Hari itu adalah hari Jumat yang jatuh bertepatan dengan lebaran hari pertama. Pada saat sejumlah orang berangkat jumatan.
Samsul justru mengambil beberapa petasan sisa malam takbiran. Rencananya petasan itu akan diledakkan pada saat dirinya datang di masjid.
Tak lama kemudian Samsul pun hampir tiba di masjid yang biasa dia jadikan tempat untuk menunaikan solat jumat.
Setelah masjid mulai penuh dengan para jamaah. Samsul pun segera bersiap. Ia mengambil petasannya yang paling besar.
Sesaat sebelum Samsul menyalakan petasannya. Ia diingatkan oleh Bagus yang tiba-tiba muncul menepuk bahunya dari belakang.
“Sul, kamu sudah keterlaluan. Masak siang-siang begini kok main petasan,” kata Bagus mengingatkan.
“Namanya juga lebaran, Gus. Maklumlah main petasan,” bantah Samsul.
“Main petasan sih boleh-boleh saja, Sul. Tapi harus tahu waktu. Masak waktunya orang sembahyang jumat kamu kagetin. Kalau solat mereka batal karena petasanmu. Bisa-bisa kamu nanti masuk neraka,” kata Bagus.
Setelah mengatakan itu Bagus segera berlalu ke masjid. Sementara Samsul masih asik duduk di pinggir sawah sambil menimbang memainkan petasannya.

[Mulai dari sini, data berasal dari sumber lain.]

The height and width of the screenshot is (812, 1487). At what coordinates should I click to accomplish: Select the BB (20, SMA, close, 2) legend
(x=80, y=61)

Setelah memikir masak-masak. Samsul pun segera menyalakan sumbu petasannya. Ketika sumbu petasan terbakar.
Samsul tiba-tiba teringat dengan perkataan Bagus. Ia jadi takut masuk neraka karena membatalkan solat orang yang sedang jamaah di masjid.

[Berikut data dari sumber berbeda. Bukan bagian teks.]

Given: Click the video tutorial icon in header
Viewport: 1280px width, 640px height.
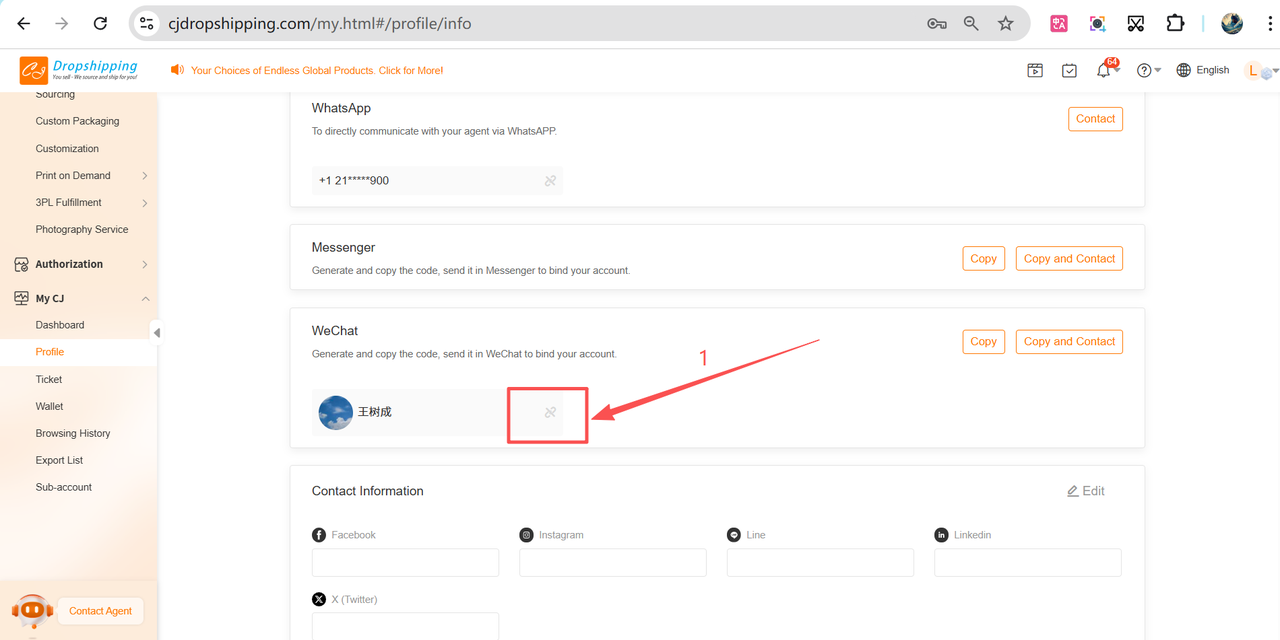Looking at the screenshot, I should pyautogui.click(x=1035, y=70).
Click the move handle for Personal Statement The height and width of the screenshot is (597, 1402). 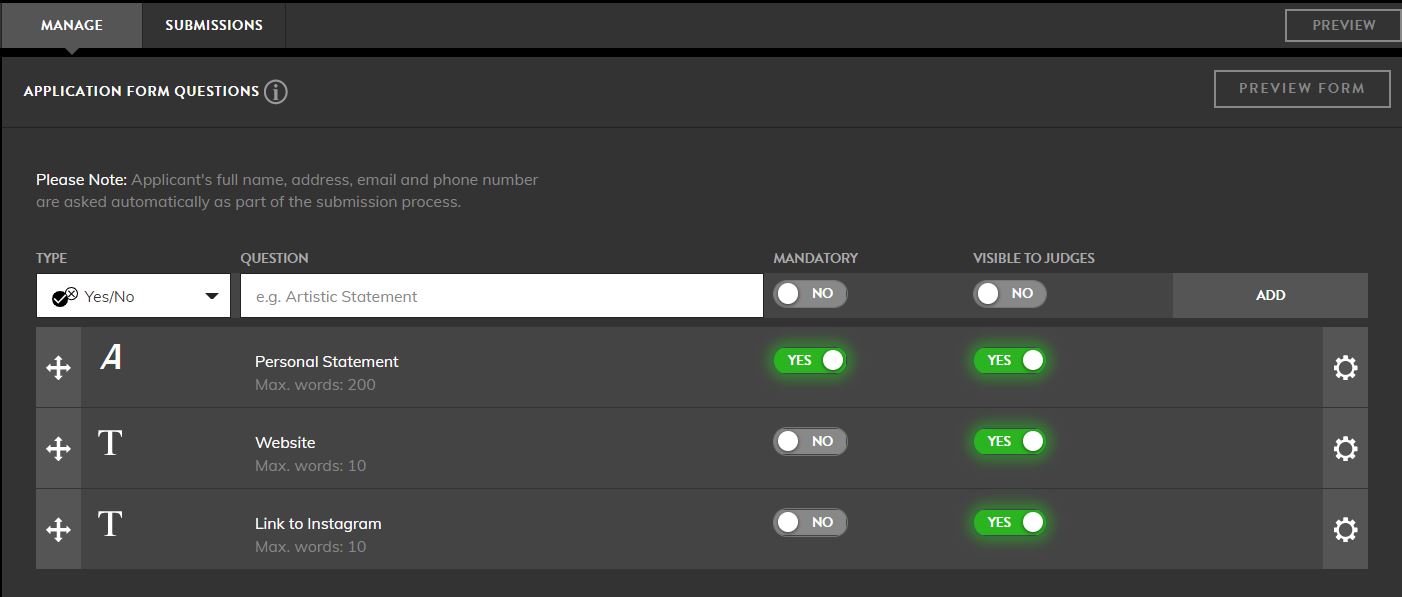click(58, 368)
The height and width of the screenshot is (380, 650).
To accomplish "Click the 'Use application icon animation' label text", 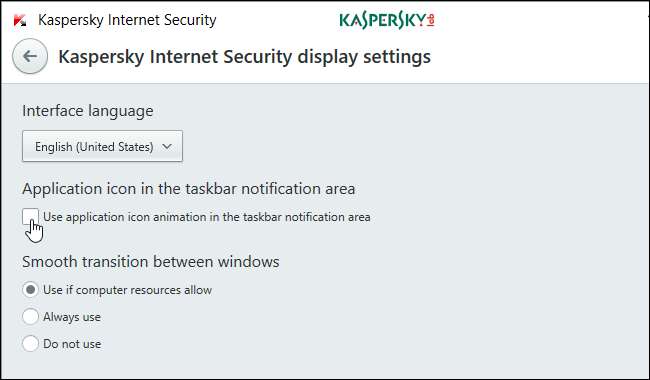I will [x=206, y=217].
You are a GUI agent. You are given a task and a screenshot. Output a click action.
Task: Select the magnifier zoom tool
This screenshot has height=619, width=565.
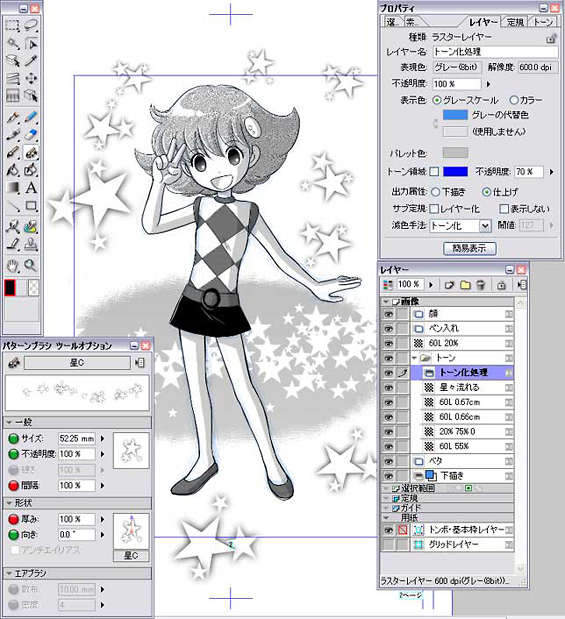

Kemudian Samsul melemparkan petasannya ke lumpur sawah dengan harapan sumbu petasan yang terlanjur dibakarnya mati.
Sayangnya, sumbu tak kunjung mati dan petasannya tetap meledak. Beruntung posisi petasan sudah tercelup lumpur sehingga suaranya tidak terlalu keras.
Tapi, sial bagi Samsul. Akibat dari ledakan petasannya. Seluruh tubuhnya terkena lumpur yang muncrat karena ledakan petasannya.
Orang-orang yang melihat kejadian itu tertawa karena melihat Samsul terkena karmanya sendiri. Samsul pun pulang dan akhirnya hari itu dia tidak jadi ikut Jumatan.